Um tremor de terra de baixa magnitude surpreendeu moradores da região central de Rondônia no início da noite do último domingo (22). O evento, registrado às 19h44 (horário local), teve epicentro no município de Ouro Preto do Oeste e alcançou magnitude estimada de 3,5 na escala Richter, segundo dados da Rede Sismográfica Brasileira (RSBR).

Apesar de relativamente fraco, o abalo foi sentido em cidades próximas, como Ji-Paraná, Teixeirópolis, Jaru e Vale do Paraíso. Até o momento, não há registros de danos estruturais ou vítimas.

A região onde o tremor ocorreu está localizada no interior da Placa Sul-Americana, longe das zonas de encontro entre placas tectônicas, onde os terremotos são mais frequentes. Por isso, eventos sísmicos em Rondônia são considerados incomuns e, geralmente, de baixa intensidade.

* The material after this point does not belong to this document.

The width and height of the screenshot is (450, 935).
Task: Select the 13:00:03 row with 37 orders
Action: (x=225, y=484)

De acordo com especialistas, o fenômeno foi resultado de um movimento em falhas geológicas antigas ainda existentes no subsolo, que podem ser reativadas ocasionalmente pelo acúmulo de tensões internas — um tipo de sismo conhecido como intraplaca.

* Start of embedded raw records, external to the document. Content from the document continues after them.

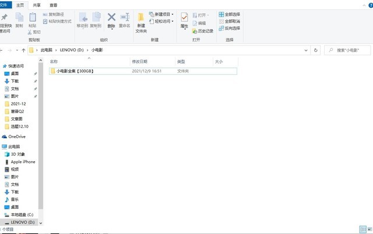Click the Paste (粘贴) icon

(32, 19)
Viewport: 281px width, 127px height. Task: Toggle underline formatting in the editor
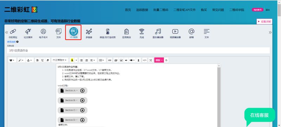coord(43,60)
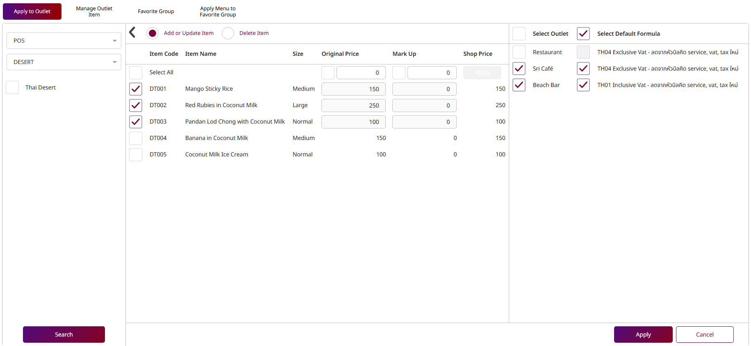
Task: Click Mark Up field for Pandan Lod Chong
Action: click(424, 122)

O tremor foi detectado pela estação sismográfica da RSBR em Guajará-Mirim, que registrou as ondas sísmicas nas três componentes do sismômetro: vertical, norte-sul e leste-oeste.

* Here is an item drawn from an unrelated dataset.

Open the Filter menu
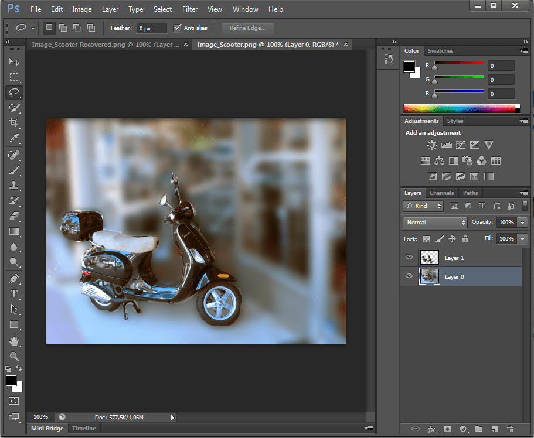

O monitoramento contou com o apoio do Serviço Geológico do Brasil (SGB) e de instituições de pesquisa como o Observatório Sismológico da Universidade de Brasília (SIS/UnB), a Universidade de São Paulo (USP), a Universidade Federal do Rio Grande do Norte (UFRN), o Observatório Nacional e a Universidade Federal de Rondônia (UNIR).

“Embora tremores com magnitude em torno de 3,5 raramente causem impactos significativos, eles ajudam a aprimorar o conhecimento sobre a dinâmica geológica da região e reforçam a necessidade de manter e expandir a rede de monitoramento sísmico no Brasil”, explica o sismólogo Marcelo Peres Rocha, do SIS/UnB.